Research: Parenthood prolongs life at all stages

 
BY DR. DAVID LIPSCHITZ | Modified: January 10, 2013 at 9:07 am | Published: January 14, 2013    Comment on this article Leave a comment

At every stage of life, being a parent prolongs life.

I am truly blessed to have six beautiful children ranging from 24 to 46. Scattered throughout the United States, all are grown, have finished college and are pursuing lives and careers on their own.

Like so many parents, I know they are the best thing that has ever happened to me, and I am not surprised that new research shows that having children promotes a longer and healthier life.

In a study conducted in Denmark and published in the Journal of Epidemiology and Community Health, 21,000 couples that registered for in vitro fertilization treatment were followed from 1994 to 2005.

By 2008, 15,000 children had been born and 1,564 more were adopted.

Although deaths during this time were rare (98 women and 220 men), childbearing women were four times less likely to die than those who were childless. Men with children had a two-fold less chance of dying, whether their children were biological or adopted. But adopted children did not prolong life among the women.

This is one of many studies that have shown that children promote a longer life.

Some have suggested that the longer life expectancy of parents is related to greater responsibility and healthier lifestyles. But more plausible to me is the powerful role that love and nurturing play in longevity. From what I have seen of men and women, I believe that having children is more beneficial for women because nurturing and developing the child become central in more women's lives. Being a nurturer promotes powerful biologic changes that without question lead to a better and a longer life.

The benefits of having children become most important when a parent reaches 80 and beyond. Here the closer a parent lives to the children, the longer the life expectancy and the greater the chance the parent will remain independent.

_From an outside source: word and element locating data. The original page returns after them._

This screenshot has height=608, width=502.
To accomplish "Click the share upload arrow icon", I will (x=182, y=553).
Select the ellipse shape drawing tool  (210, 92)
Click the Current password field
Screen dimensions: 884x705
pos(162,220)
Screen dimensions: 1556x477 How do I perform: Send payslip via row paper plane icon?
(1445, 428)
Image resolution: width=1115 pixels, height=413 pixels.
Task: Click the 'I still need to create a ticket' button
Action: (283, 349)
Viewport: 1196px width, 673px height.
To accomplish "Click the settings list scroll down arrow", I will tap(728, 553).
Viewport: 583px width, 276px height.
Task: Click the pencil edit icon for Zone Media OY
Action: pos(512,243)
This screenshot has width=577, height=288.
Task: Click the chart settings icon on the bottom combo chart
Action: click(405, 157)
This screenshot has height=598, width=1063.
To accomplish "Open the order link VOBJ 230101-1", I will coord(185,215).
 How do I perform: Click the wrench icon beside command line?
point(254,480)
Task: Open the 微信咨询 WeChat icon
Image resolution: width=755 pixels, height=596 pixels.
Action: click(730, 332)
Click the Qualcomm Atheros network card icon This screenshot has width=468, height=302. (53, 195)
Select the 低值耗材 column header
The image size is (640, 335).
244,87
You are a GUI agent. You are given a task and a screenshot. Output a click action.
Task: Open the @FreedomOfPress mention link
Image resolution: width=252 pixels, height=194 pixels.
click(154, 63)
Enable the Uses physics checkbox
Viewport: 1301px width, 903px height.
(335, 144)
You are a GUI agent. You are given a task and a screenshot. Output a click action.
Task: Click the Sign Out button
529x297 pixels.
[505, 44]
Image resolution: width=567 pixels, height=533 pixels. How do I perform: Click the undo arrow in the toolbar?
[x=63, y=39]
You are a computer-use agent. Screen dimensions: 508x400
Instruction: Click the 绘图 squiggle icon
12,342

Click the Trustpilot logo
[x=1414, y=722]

But life expectancy remains 30 percent greater for a parent who has a child living more than 1,000 miles away compared to someone who is childless.

More than 50 percent of 85-year-olds are unable to live alone and thus become dependent on others for most of their needs. The cause is either memory loss or physical disability. Commonly, the burden of providing care falls on a spouse, but after a parent has died, a child — most frequently a daughter — becomes the caregiver of the surviving parent.